Attorneys for Tyco Integrated Systems LLC denied the allegations Thursday in a motion to dismiss the lawsuit filed in federal court in Hartford by Eli Lilly’s insurer, National Union Fire Insurance Co. of Pittsburgh. A spokesman for Tyco, based in Boca Raton, Fla., previously said the company doesn’t comment on pending litigation.
“Instead of backing its grave allegations with factual support, National Union merely assumes that, because burglars circumvented and disabled a TycoIS alarm system ... they necessarily must have had confidential information about the facility’s security system and that TycoIS must have failed to safeguard this information,” Hartford attorney Amy Markim wrote in the motion.
Tyco also said National Union filed the lawsuit too late under Connecticut’s statute of limitations and Lilly’s contract with Tyco.
In what authorities called the biggest heist in Connecticut history, thieves cut through the roof of Indianapolis-based Eli Lilly’s warehouse in Enfield, about 20 miles north of Hartford. They rappelled to the floor, disabled alarms, used a forklift to load pallets of antidepressants, antipsychotics and other drugs into a truck and drove off.
Two brothers from Miami, Amaury and Amed Villa, have pleaded not guilty to federal theft and conspiracy charges in connection with the March 2010 burglary.
Tyco, formerly known as ADT Security Services Inc., was sued last month by National Union, which is seeking $42 million in damages — the amount of the drug maker’s insurance claim.
National Union said the thieves cut a small hole in the only safe point of entry in the roof above the master control room, which was identified in the ADT report as being inadequately monitored. The suspects rappelled to a precise location in the warehouse that was invisible to detectors and cameras, National Union said, adding that the getaway truck was parked in the only loading bay outside the view of surveillance cameras.

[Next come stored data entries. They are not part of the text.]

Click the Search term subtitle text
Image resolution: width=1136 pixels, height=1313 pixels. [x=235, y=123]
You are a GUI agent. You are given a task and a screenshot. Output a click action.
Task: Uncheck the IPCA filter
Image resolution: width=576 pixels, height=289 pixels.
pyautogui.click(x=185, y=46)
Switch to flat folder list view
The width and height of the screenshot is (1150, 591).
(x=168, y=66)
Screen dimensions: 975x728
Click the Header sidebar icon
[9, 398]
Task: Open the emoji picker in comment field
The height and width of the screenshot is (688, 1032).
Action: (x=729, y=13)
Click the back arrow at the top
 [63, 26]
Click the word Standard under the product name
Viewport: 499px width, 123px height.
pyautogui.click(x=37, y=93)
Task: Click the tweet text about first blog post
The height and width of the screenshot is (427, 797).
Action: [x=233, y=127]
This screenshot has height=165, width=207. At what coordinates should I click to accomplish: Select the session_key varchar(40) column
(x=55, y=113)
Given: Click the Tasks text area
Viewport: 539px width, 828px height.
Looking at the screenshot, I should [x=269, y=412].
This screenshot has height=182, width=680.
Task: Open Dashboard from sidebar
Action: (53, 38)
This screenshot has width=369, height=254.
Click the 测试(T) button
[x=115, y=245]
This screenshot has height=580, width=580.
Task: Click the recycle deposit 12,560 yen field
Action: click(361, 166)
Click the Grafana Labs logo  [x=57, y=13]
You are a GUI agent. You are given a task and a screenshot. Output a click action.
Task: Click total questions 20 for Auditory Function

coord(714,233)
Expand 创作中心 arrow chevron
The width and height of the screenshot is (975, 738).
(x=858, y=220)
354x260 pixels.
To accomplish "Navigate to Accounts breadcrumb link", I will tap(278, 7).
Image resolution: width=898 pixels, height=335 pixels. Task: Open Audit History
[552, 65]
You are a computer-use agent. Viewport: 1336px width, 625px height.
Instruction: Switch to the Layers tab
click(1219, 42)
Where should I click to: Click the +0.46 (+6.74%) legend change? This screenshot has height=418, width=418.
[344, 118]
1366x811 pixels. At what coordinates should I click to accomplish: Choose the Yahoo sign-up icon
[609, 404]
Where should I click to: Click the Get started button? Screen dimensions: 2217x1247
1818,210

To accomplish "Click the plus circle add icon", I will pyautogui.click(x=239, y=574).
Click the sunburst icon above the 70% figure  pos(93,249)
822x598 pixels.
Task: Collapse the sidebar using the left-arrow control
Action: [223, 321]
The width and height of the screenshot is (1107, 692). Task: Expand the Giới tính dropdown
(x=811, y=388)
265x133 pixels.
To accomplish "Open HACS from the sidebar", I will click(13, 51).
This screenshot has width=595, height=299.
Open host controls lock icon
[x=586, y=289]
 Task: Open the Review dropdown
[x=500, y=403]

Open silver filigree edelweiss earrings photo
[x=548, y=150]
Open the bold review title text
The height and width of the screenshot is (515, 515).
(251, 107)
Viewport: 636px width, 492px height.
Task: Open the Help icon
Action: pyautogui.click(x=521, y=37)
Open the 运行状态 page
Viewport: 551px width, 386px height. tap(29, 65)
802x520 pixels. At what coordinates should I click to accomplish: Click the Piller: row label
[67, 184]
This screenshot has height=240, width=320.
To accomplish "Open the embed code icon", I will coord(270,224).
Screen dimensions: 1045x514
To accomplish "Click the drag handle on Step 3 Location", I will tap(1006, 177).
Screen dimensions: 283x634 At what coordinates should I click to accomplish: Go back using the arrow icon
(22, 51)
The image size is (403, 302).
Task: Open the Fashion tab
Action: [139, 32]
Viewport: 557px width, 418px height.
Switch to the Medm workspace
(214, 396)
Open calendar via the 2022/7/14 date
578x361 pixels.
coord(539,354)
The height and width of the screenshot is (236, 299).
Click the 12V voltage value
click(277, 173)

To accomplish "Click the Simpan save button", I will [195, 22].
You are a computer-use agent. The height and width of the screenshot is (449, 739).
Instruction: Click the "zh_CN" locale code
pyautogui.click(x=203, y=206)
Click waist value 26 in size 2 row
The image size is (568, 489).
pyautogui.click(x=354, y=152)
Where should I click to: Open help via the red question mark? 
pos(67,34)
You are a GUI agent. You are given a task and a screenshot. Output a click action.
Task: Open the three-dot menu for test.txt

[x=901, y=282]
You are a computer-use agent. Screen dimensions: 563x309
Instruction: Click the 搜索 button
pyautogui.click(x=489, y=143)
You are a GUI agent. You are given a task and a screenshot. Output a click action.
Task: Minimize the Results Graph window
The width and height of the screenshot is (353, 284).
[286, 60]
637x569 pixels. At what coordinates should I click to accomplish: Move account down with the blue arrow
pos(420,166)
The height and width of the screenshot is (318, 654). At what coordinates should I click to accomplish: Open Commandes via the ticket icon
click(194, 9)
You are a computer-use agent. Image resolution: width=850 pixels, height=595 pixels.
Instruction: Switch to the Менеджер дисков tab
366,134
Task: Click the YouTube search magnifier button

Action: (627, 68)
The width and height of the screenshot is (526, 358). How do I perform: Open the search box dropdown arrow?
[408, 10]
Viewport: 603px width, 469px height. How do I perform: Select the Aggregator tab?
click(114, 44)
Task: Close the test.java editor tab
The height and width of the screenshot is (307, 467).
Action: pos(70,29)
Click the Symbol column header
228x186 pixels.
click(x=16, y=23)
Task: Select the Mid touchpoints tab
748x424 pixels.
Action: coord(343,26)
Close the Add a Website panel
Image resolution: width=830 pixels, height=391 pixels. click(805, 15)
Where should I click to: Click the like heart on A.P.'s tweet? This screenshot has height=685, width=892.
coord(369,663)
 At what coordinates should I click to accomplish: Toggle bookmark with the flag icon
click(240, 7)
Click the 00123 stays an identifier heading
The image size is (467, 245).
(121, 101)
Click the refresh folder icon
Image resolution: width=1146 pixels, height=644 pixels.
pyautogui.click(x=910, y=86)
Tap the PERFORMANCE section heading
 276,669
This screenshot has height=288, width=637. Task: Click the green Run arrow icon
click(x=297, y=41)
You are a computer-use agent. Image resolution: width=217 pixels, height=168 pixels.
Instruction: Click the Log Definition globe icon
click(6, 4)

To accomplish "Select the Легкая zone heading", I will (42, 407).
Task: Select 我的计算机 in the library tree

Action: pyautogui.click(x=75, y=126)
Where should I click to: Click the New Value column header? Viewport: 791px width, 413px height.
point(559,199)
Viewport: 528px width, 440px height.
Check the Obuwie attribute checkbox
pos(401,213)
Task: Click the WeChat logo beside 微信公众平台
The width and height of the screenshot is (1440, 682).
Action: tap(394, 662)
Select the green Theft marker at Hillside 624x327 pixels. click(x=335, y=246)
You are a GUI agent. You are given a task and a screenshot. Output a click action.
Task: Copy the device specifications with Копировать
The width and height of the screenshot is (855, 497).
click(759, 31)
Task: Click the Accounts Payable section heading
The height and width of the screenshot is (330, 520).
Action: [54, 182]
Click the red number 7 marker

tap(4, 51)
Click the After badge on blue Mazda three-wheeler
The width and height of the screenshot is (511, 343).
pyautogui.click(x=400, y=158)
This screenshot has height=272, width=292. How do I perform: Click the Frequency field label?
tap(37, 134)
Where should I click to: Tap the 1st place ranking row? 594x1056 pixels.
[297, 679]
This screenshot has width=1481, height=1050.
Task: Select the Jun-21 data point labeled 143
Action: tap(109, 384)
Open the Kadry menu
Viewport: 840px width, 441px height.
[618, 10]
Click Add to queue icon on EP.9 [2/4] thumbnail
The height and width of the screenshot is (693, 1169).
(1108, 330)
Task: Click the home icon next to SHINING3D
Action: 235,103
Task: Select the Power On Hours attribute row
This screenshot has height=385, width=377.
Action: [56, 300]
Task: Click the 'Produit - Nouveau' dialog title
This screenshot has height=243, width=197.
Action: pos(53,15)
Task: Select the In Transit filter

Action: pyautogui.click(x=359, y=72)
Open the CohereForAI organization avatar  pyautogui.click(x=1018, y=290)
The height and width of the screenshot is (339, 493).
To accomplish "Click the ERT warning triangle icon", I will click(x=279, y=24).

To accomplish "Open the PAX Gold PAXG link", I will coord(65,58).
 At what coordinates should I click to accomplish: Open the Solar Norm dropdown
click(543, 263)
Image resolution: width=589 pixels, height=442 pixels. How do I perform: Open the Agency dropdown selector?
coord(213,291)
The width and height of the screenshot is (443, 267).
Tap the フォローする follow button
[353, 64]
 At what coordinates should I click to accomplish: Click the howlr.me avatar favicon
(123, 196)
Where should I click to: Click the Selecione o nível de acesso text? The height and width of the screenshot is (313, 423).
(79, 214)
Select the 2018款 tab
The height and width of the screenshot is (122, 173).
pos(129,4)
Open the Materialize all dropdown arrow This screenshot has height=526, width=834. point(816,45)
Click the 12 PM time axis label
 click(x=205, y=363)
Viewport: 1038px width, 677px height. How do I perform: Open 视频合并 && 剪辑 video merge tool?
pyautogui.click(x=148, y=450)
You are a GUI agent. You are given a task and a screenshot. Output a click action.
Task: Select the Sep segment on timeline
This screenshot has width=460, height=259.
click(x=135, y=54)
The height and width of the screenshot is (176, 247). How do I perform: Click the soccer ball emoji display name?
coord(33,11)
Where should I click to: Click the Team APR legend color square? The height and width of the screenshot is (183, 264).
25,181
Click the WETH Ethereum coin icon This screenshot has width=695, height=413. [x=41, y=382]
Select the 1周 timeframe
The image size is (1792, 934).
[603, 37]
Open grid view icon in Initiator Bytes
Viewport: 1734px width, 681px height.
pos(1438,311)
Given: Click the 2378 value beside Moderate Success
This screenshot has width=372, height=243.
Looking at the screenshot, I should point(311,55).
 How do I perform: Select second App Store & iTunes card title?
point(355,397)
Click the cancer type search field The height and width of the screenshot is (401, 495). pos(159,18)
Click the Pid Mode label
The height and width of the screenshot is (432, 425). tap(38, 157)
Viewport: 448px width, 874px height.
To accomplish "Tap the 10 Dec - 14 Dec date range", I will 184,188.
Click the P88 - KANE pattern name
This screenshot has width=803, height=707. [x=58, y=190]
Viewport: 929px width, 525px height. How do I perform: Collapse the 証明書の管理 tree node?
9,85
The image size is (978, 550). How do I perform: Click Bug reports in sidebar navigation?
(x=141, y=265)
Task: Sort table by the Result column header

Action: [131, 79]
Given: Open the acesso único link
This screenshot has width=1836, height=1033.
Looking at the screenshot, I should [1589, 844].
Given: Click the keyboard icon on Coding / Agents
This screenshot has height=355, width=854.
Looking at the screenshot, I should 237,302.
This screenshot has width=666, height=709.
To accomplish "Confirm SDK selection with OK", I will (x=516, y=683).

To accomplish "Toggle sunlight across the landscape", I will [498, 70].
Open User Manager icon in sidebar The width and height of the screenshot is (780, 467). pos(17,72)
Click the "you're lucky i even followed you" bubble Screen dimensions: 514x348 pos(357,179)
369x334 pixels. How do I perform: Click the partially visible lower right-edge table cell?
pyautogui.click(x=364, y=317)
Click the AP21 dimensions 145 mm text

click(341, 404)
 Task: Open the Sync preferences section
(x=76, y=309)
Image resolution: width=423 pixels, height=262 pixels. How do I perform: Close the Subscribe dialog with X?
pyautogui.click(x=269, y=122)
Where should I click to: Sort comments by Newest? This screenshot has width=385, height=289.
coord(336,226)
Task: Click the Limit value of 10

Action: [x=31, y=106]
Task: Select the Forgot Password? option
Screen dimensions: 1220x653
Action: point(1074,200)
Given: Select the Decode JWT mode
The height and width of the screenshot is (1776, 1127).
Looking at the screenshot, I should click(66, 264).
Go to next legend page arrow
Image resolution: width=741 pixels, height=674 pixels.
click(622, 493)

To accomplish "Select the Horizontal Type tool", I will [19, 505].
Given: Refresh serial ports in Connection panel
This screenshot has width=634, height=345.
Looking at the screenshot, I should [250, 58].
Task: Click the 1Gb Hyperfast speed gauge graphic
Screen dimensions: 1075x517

National Union also suggested that Tyco failed to safeguard its customers’ security information before other burglaries in which thieves used confidential information about ADT’s security systems. Tyco denies those allegations as well.

Tennessee
Evangelist takes on city’s noise ordinance

FRANKLIN, Tenn. (AP) — A Kentucky Christian evangelist will challenge a Tennessee city’s noise ordinance in court.
John McGlone was ticketed for using a microphone and amplifier to spread his message at last spring’s Franklin Main Street Festival.
“I obey the government as long as the government doesn’t go against what God tells me to do,” said McGlone, 52, who preaches with PinPoint Evangelism, based in the southern Kentucky community of Breeding in Adair County.
The Tennessean reported the city revised its noise regulations in 2011. The rules allow sound amplification at special events, but only by the event organizer — in this case, the Heritage Foundation of Franklin and Williamson County.
McGlone was cited, with the fine being $10 and court costs. His appeal is scheduled for June 6 in Williamson County Circuit Court.
McGlone has challenged rules in the past.
The 6th U.S. Circuit Court of Appeals in Cincinnati ruled in his favor when McGlone challenged a Tennessee Tech University campus speech policy. The court ruled the university had abridged McGlone’s First Amendment right of free speech.
The appellate court took up McGlone’s challenge of University of Tennessee speech policy in January. No decision has yet been rendered.
In the Franklin case, McGlone said he was patient with the city.
“They could have dropped the whole thing,” he said. “But they didn’t.”
Records indicate an unidentified vendor at the festival told police McGlone’s sermons — boosted by a 16-watt amplifier — were disrupting her business.
City Administrator and Police Chief David Rahinsky asked McGlone to move outside the festival area or risk being cited. He continued to preach and drew the citation, but eventually left the festival.